Михаил Васильевич Бабенчиков:
Читал Ал. Ал. монотонно, чуть в нос, тем же тягучим, даже несколько унылым голосом, растягивая слова, точно с трудом отрывая один слог от другого:
Гре-шить бес-стыдно, непро-будно,
Счет по-те-рять но-чам и дням…
Но в этой манере чтения было что-то настолько властно впечатляющее, что звуки его голоса живы в моей памяти до сих пор.
Владимир Пяст:
Тембр его голоса вообще был глухой. Но когда у него «кости лязгали о кости», то сколько-нибудь чуткое ухо слышало костяной звук, исходивший из его уст; а когда
Вагоны шли привычной линией,
Подрагивали и скрипели;
Молчали желтые и синие,
В зеленых плакали и пели, –
то слышали мы и металл, и скрип, и гармонику…
Павел Григорьевич Антокольский (1896–1978), поэт, драматург, актер Студии Е. Б. Вахтангова:
Александр Блок вышел незаметно. Момент его появления на эстраде был неуловим. Его встретила овация, первая за весь вечер. Он был затянут в черный сюртук, строен, тверд, спокоен. На овацию он никакого внимания не обратил и начал читать…
С первых же строк стало ясно, что речь идет не о шуточном. Даже ритма он не подчеркивал, скорее наоборот – убивал ритм вялым прозаизмом интонации. Чуть запинаясь, он докладывал слова и фразы в том порядке, в котором они почему-то кем-то напечатаны. Как будто и слова чужие для него, не им сочинены. А между тем аудитория слушала затаив дыхание, настороженная, еще до того, как он начал, прочно с ним связанная, во всяком случае загипнотизированная звуком его негибкого, тусклого, ровного голоса. Так велико было обаяние этого высокого, прямого человека с бледным лицом и шапкой золотых волос. Казалось, он отталкивает от себя собственную силу, считает ее чем-то ненужным, давно пережитым и исчерпанным, а она, эта сила, снова и снова дает о себе знать. Он читал многое: и «Перед судом», и «Утреет. С Богом! по домам!», и «Унижение». Из зала кричали: «Незнакомку»!», но она и не вздумала появиться. Кончал он то или другое стихотворение, и аплодисменты вырастали плотной стеной, на короткий отрезок времени вырывая слушателей из недоуменного оцепенения.

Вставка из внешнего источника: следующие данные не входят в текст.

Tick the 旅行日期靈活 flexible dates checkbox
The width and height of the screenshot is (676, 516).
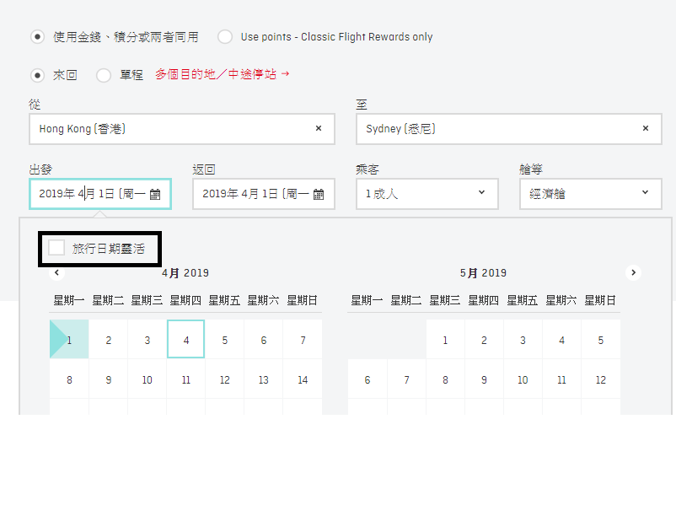tap(56, 248)
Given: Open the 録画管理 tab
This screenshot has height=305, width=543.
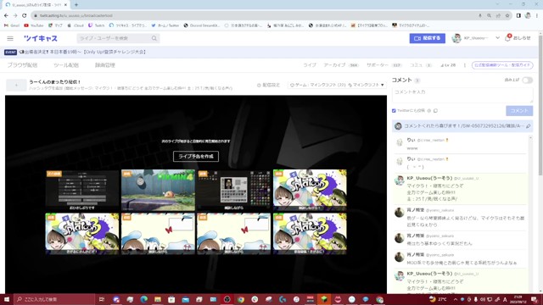Looking at the screenshot, I should click(105, 65).
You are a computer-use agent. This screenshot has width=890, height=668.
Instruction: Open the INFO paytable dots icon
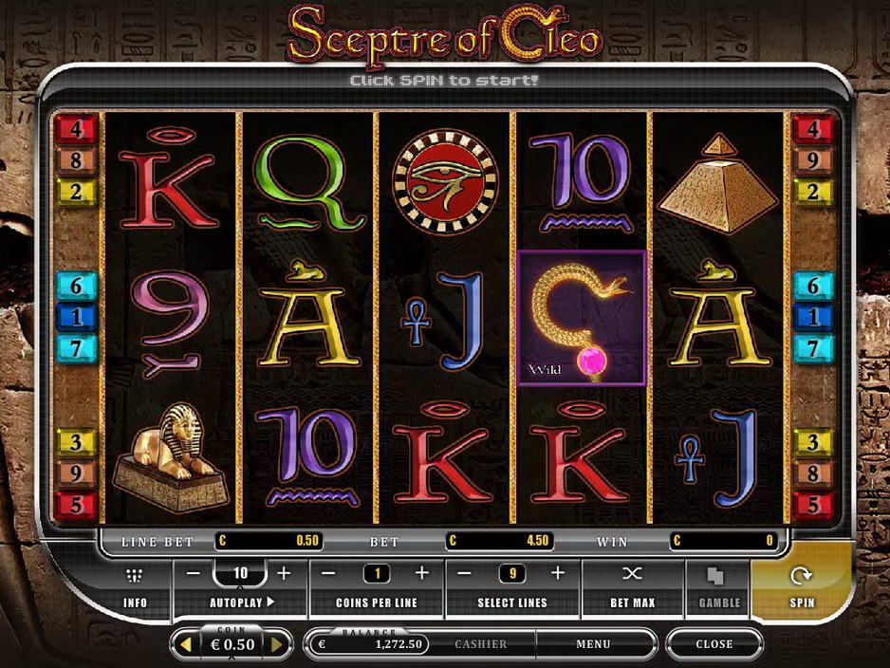135,576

Марина Ивановна Цветаева. Из записной книжки 1920 г.:
Блок: грассирует, неясное ш ‹…›.
Деревянный, глуховатый голос. Говорит просто – внутренне – немножко отрывисто.

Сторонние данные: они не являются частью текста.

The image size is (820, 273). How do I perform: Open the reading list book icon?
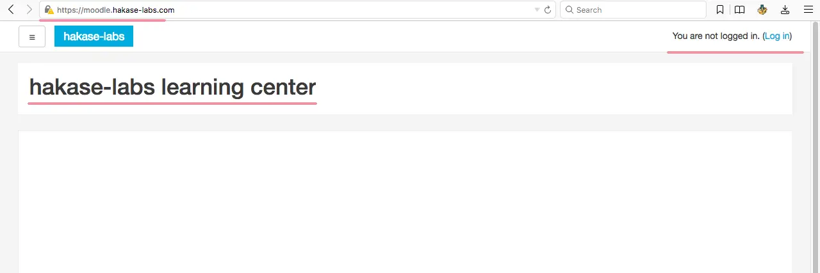pyautogui.click(x=739, y=10)
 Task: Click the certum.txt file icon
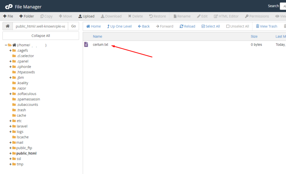coord(86,45)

Николай Корнеевич Чуковский:
Помню, как он читал «Что же ты потупилась в смущеньи» в так называемом Доме искусств (Мойка, 59). Было это несколько позже – в двадцатом году или в самом начале двадцать первого. Он стоял на невысокой эстраде, где не было ни стола, ни кафедры, весь открытый публике и, кажется, смущенный этим. Зал был купеческий, пышный, с лепниной на белых стенах, с канделябрами в два человеческих роста, с голыми амурами на плафоне. Блок читал хрипловато, глухим голосом, медленно и затрудненно, переступая с ноги на ногу. Он как будто с трудом находил слова и перебирал ногами, когда нужное слово не попадалось. От этого получалось впечатление, что мучительные эти стихи создавались вот здесь, при всех, на эстраде.
Владимир Пяст:
«Гладкое место» – слышал я такое выражение про блоковскую манеру чтения, представьте себе, от поэта. А вот одна моя знакомая актриса ходила на вечера Блока со специальною целью благоговейно учиться исключительно манере чтения Блока, находя ее не только безупречной, но потрясающей. Другой мой знакомый, актер, выражался иначе: в чтении Блока – изумительное мастерство, но отнюдь не такое, как у артиста, потому что в нем что-то свое, не чувствуется никакой школы… Я на это возразил, что ведь был же «первый портной», у которого учились следующие, а самому ему учиться не у кого было.
Классическая простота и экономия в пользовании голосовыми средствами при произнесении стиха – вот что делало манеру чтения Блока в глазах людей, привыкших к эстетике контрастов, похожею на «гладкое место».